Ahead of the film’s screening, Sader spoke with Variety about its compelling narrative.

You include not only the luxurious side of being a recognized figure in the art world, but also the more mundane aspects of conceiving new works and sourcing materials. Can you speak to that a bit?

We thought we knew the work of Pablo Atchugarry, but we knew very little about his private life. As I entered his world, I discovered a vast and diverse body of work and found myself following the footsteps of Pablo and his family around the world, immersed in that somewhat nomadic life, between Italy and Uruguay, also the U. S. 

From the initial idea, the film was changing and growing. The team’s been essential throughout this process. I’ve been carrying out projects withCoral Cine for many years and it’s been a great personal challenge when the producers Sebastián Bednarik and Andrés Varela entrusted me with the direction of this film. It was very interesting what happened during the pandemic. Together with Santiago Bednarik, editor, sound director and co-scriptwriter, we decided to take advantage of those first months, to watch all the shoots we’d done, we began to test possible montages. 

I think it was a very loving process in which we were able to conceive a film, in which we had very clear priorities: Aesthetics and care for the image, how to show the works of art; keeping the idea of the journey alive, both metaphorically and in reality.
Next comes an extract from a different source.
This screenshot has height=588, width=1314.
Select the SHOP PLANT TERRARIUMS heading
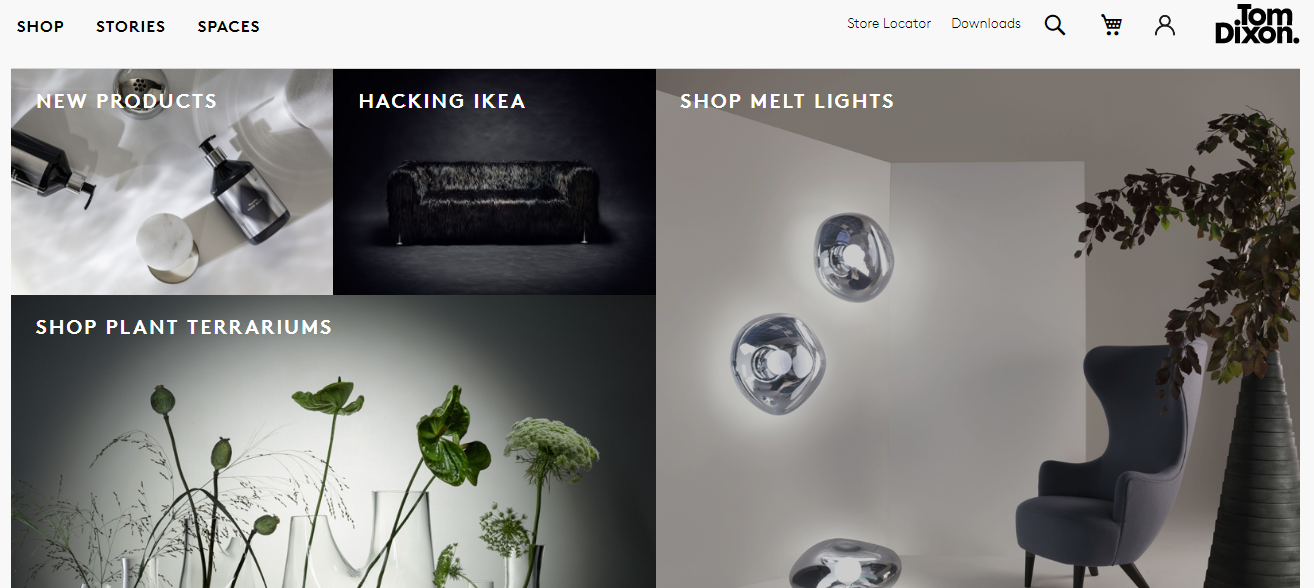(x=184, y=327)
It’s not a road movie but the journey and the movement is a constant that serves as a common thread in the film. This journey is also inside the protagonist, this man who works obsessively and who needs to create as much as he needs to eat. Another priority was music. Luciano Supervielle has done an incredible job, his music brings great emotion to scenes in the film.

How much of art is simply the stubborn persistence to express yourself and be heard?

Art is a way of understanding the world. Especially contemporary art, which is what captures the essence of our time. A work of art is not only the result of work and technique, but there is also some madness, passion, humor, fear, it’s an expression of the reality that surrounds us.

Artists arouse a deep curiosity in me: What’s their creative engine? How do they see the world? What are they trying to communicate to others? I’m interested in capturing those singularities in one of the richest ways of communicating that I know, which is cinema.

“Material dictates,”said the filmmaker Ferruccio Musitelli. For Atchugarry, the material is the block of marble containing the work in itself, the sculpture has always lived in the stone. His task is to remove what’s left over and bring into the world “The Children of the Mountain”. For Musitelli, filming was letting the subject speak for itself. There’s a photograph that Musitelli took of Pablo in 1979, in Italy. A young Pablo, with his long beard and hair, almost like a caveman, loading a heavy block in a baby carriage. From that stone his first marble sculpture was born.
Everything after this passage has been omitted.